Remember when Al Gore invented the Internet? Me too. Remember when your IT guy at work said he could totally design a website for your band? Remember how easy it was going to be to develop a worldwide following now that you could reach your yet undiscovered Australian fan base? Me too. Know how many Aussies will read this post? None.

The Internet, the great white hope of the struggling musician, has in some ways turned out to be (for said musician) little more than a new delivery method for handing out demo tapes to your friends. In doing so, I believe that the Internet has drastically de-valued music. We all thought it would make us rich but it has only proven to make us even poorer.

Remember the one guy who got famous because of his success on Me either. See?!? Me either! I remember reading about him a couple of years ago and what a phenomenon it was that he landed the big record deal from putting his music on a website. He proved it could be done. Whathisface actually did it. What was his face anyway? I forget. And so did you.

The Internet has brought us everything for free. The browser I’m using right now is free. The software I use for blogging is free. The software I use to edit the pictures on this site is free. The software I used to record all of my music for the last few years was free because the Internet made it easy for me to steal by providing free software to search for it. The software I used to rip the mp3s that I put on the Internet was free. The FTP program I used to upload them was free because I stole that too. The cell phone I used to text my friend to tell him my new song is available for download from my site came with four gazillion free mp3 downloads from Napster but I can’t figure out why he’s not racing to download my masterpiece. It’s free man. Go get it!

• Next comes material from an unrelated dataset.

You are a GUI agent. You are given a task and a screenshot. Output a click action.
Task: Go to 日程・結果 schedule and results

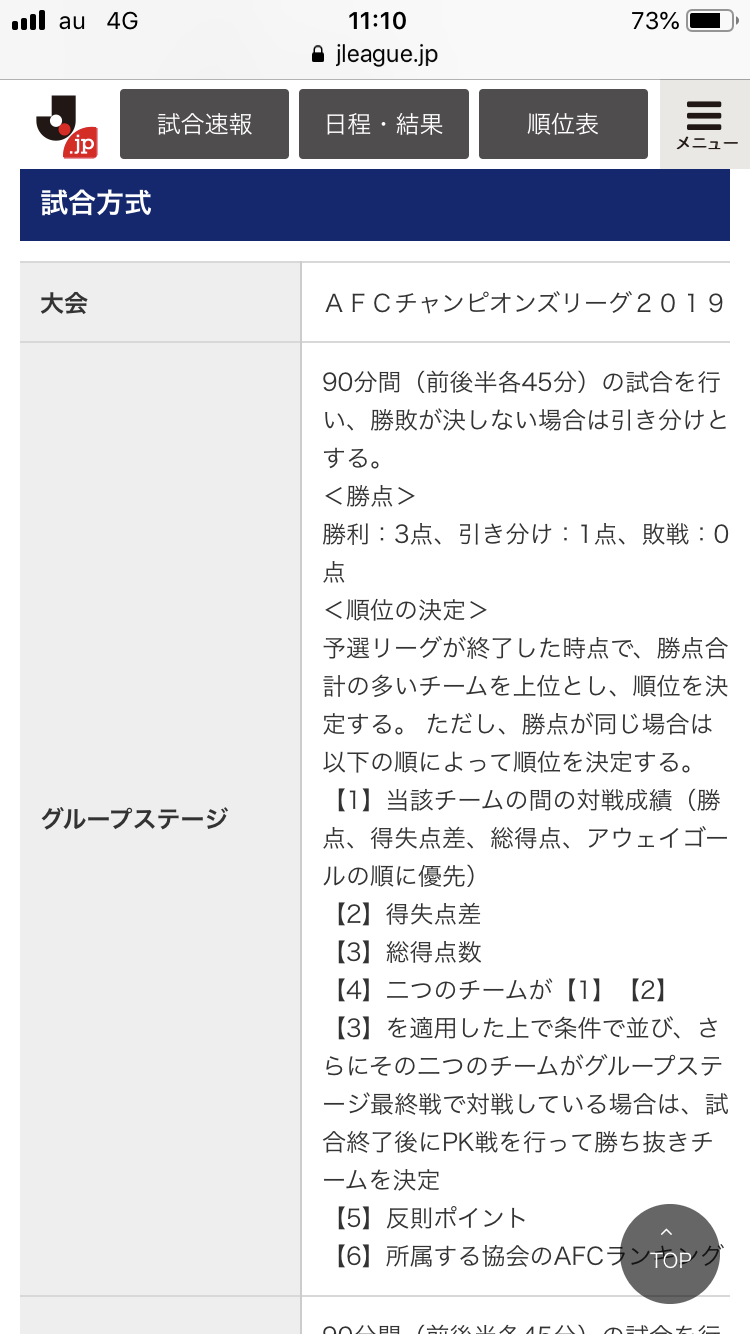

The Internet has provided this incredible means of sharing information and art. Now it’s all so easy to get that we forget how valuable it all is. It makes me sad when I think about it. I don’t even really care about my music having less monetary value. My music has never made me any money so, dollar for dollar, it’s holding pretty steady. But the thing that does bother me is that offering music for free often implies (even if it’s only subconsciously) reduced relevance, or less legitimacy. It makes people care less.

But with all of that said, I like being able to post a song on this site immediately after finishing it. I like being able to think that just adding a sax part to a demo is reason enough to put another mp3 out there. I like the immediate feedback. I like for people to know that I’m still making music even though I’m not in a band any more. I like using the abilities God has freely given me and freely giving you the product of those abilities. If your God-given ability is carpentry, I expect you to do as I have done and give me a free house.

I look around and see how many people have forgotten what an incredible treasure music is. That’s a drag.